Target pointing data

———

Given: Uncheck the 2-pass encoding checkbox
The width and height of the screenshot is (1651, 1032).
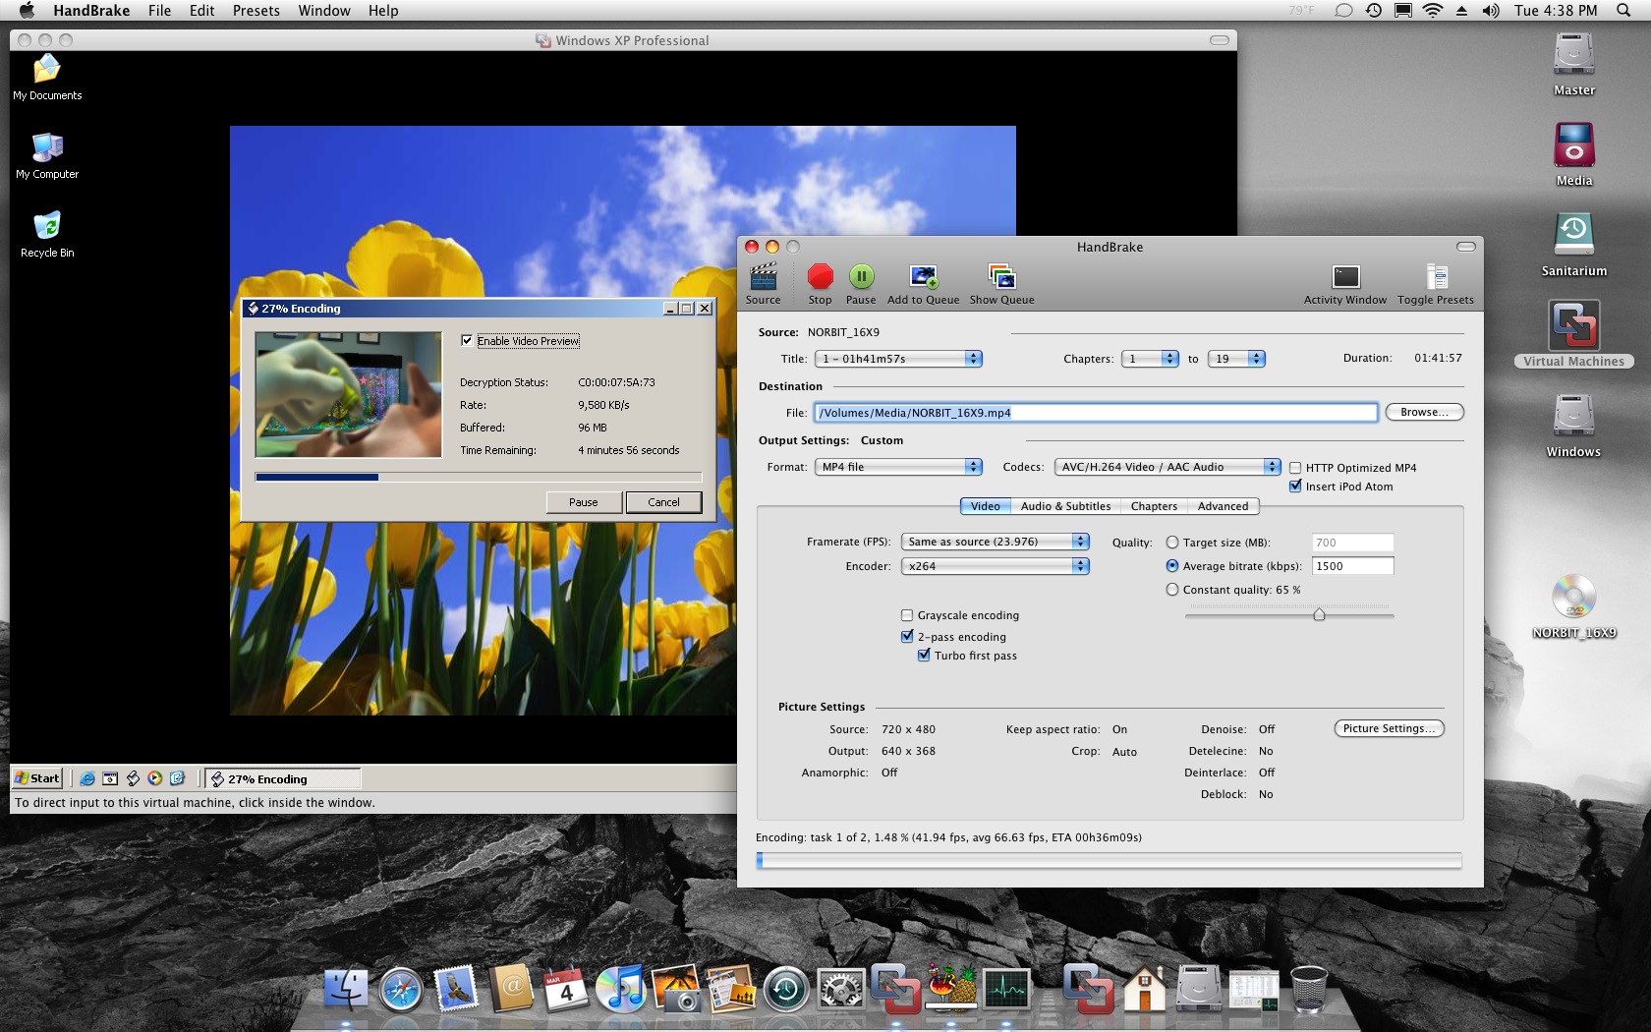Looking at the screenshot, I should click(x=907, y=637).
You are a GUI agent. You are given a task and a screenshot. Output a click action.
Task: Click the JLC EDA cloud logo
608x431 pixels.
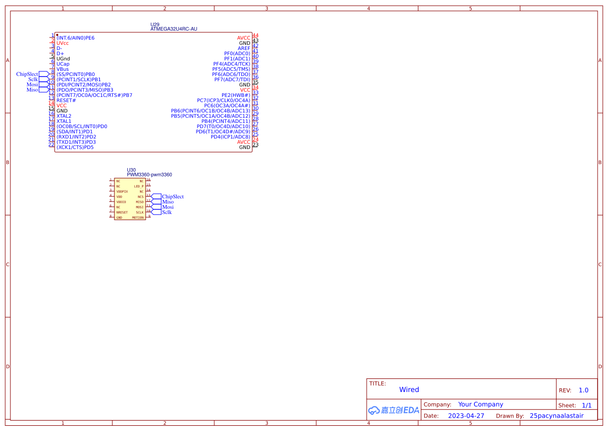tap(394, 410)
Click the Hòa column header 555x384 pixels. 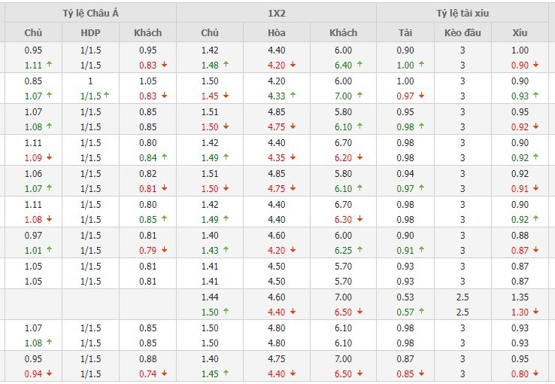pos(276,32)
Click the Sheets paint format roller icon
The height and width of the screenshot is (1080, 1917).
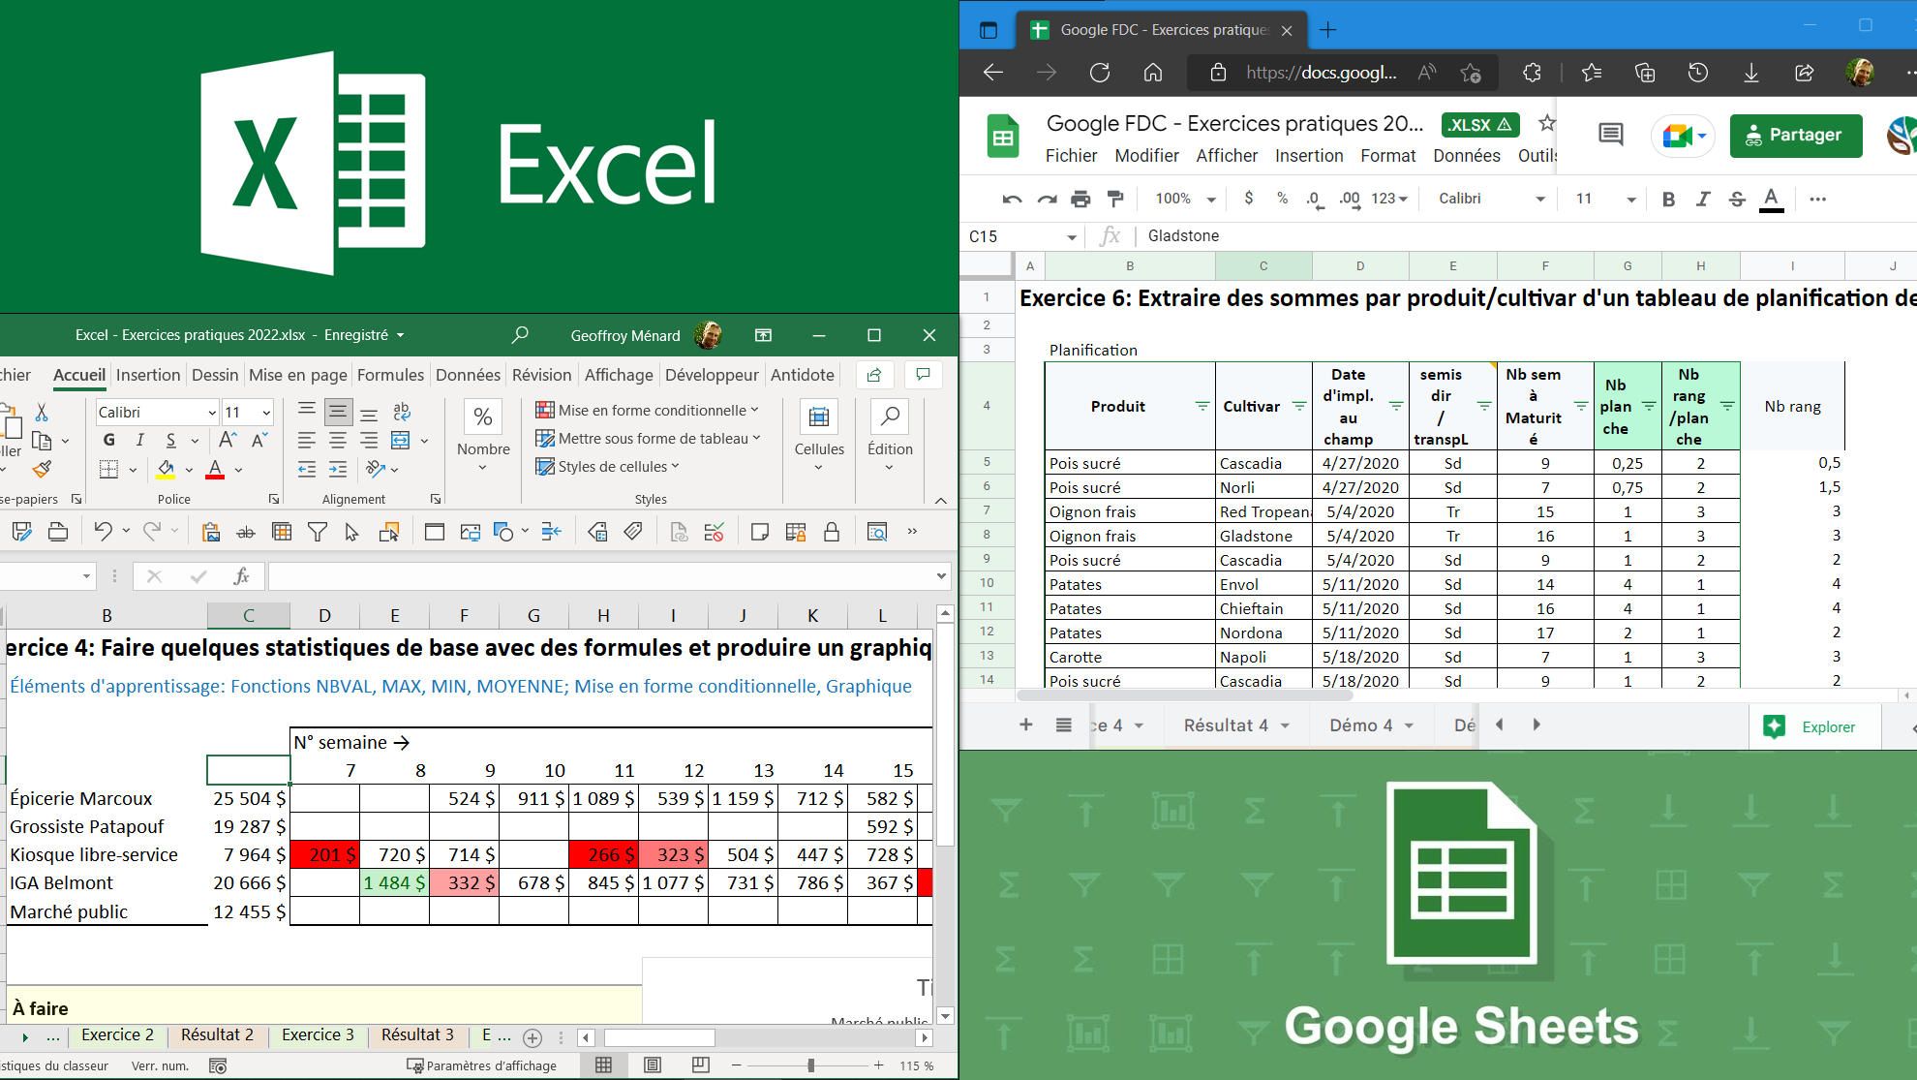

———

Print the lines of the material from the line containing "Click the Sheets paint format roller icon" through the end of the material, including both ends. Leave the pictures out of your answer.

Click the Sheets paint format roller icon
The height and width of the screenshot is (1080, 1917).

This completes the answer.